◆ Data to process:
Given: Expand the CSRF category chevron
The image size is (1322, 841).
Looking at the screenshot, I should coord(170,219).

--

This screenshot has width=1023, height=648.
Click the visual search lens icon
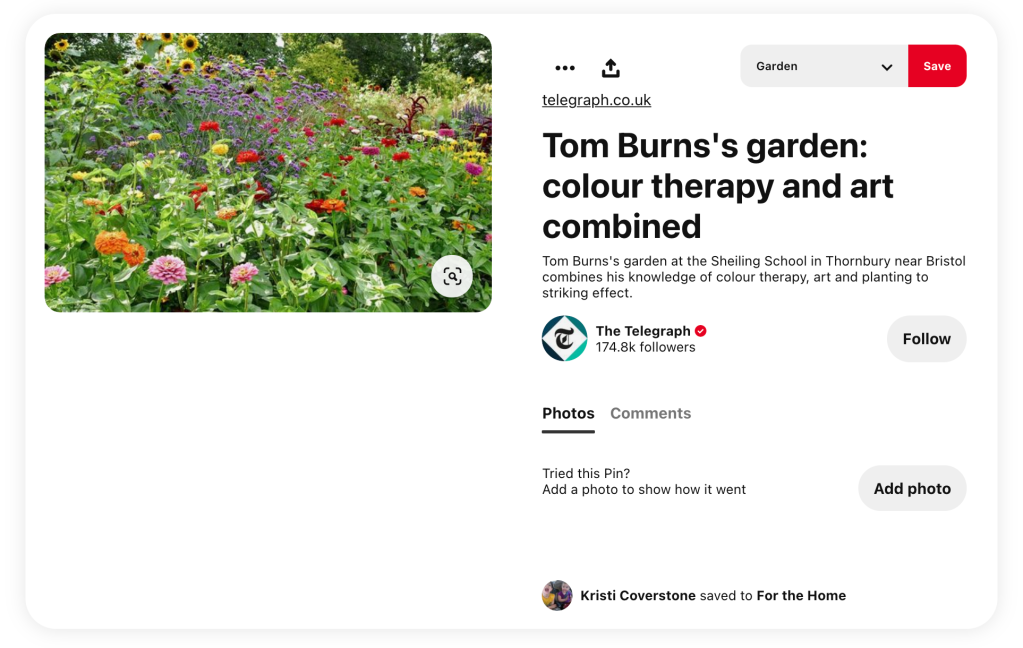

◆ Task details: Taking the records above, retype every line from the one with "This screenshot has width=1023, height=648." down to the one with "Click the visual search lens icon", exactly and with nothing else.

◆ Exercise result:
This screenshot has width=1023, height=648.
Click the visual search lens icon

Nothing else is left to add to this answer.